:: Text shown ::
The machine, called the Counter Rotating Ring Receiver
Reactor Recuperator, or CR5, is essentially a stack of
rings or disks, each outfitted with a dozen fins around
its circumference that are constructed of a reactive
metal oxide (rust to you and me) in a matrix of material
that can withstand high temperatures. As a ring rotates,
the reactive material passes into a chamber irradiated
by a solar collector where temperatures exceed 1500 °C.
This is hot enough to trigger a reaction that liberates
oxygen from the rust, changing the metal’s chemical
structure at the same time. The ring rotates the metal
oxide (at roughly 1 revolution per minute) 180 degrees
to a reaction chamber where, at relatively cool
temperatures (around 1000 °C), the scorched rust is
exposed to superheated steam. The metal oxide and water
react in a way that effectively strips the oxygen from
the water and restores the rust to its original form,
yielding free hydrogen in the process. Then the cycle
begins again.
In another CR5 stack, carbon dioxide is split into
carbon monoxide and oxygen in the solar chamber. The
carbon monoxide could then be used to make synthetic
hydrocarbon fuels by combining it with hydrogen from the
first CR5 stack, using any of a number of commercial processes.
“The first step would be to capture the carbon dioxide
from sources where it is concentrated, such as power
plants and industrial smokestacks,” says James E.
Miller, a chemical engineer who is one of the lead
researchers on Sandia’s “Sunshine to Petrol” project.
“But the ultimate goal would be to snatch it out of the
air” to yield carbon-neutral liquid fuel, he says.
The device gets the “Counter Rotating” part of its
name from the fact that each ring in a stack rotates in
the direction opposite that of the rings adjacent to it.
A single dc motor and a set of gears, which are isolated
from the scorching heat in the machine, turn the rings.

:: What this exercise asks ::
A) Answer each question from the CR5 passage above, one answer per line, marked the same way:
(i) What temperature does the solar-irradiated chamber exceed?
(ii) At about what rate does a ring rotate the metal oxide?
(iii) What turns the rings?
B) Print the section of the CR5 passage above between "In another CR5" and "says James E.", inclusive.
C) According to the CR5 passage above, why does the device have "Counter Rotating" in its name? Answer in one to three sentences.

:: Stored data ::
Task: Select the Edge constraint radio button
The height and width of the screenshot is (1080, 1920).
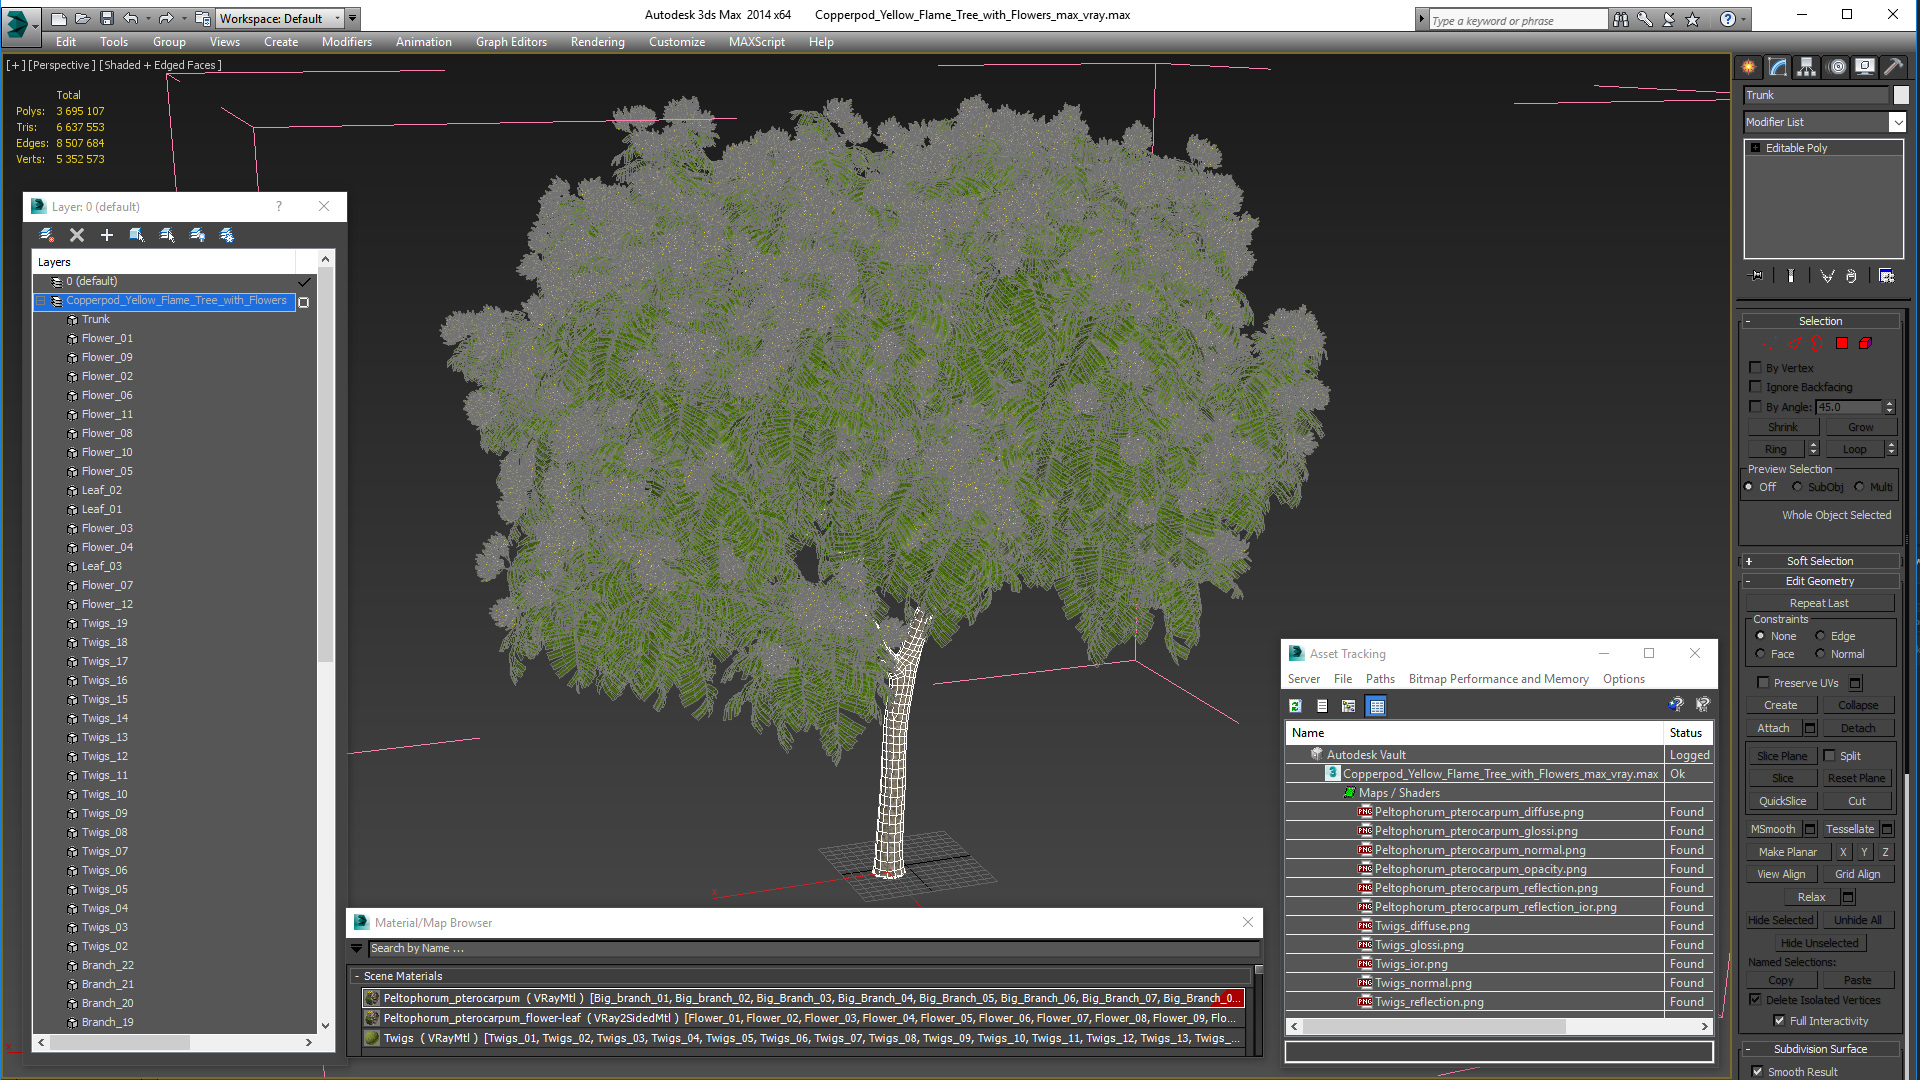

:: The results ::
A)
(i) 1500 °C
(ii) Roughly 1 revolution per minute
(iii) A single dc motor and a set of gears

B)
In another CR5 stack, carbon dioxide is split into
carbon monoxide and oxygen in the solar chamber. The
carbon monoxide could then be used to make synthetic
hydrocarbon fuels by combining it with hydrogen from the
first CR5 stack, using any of a number of commercial processes.
“The first step would be to capture the carbon dioxide
from sources where it is concentrated, such as power
plants and industrial smokestacks,” says James E.

C) Each ring in a stack rotates in the direction opposite to that of the rings adjacent to it.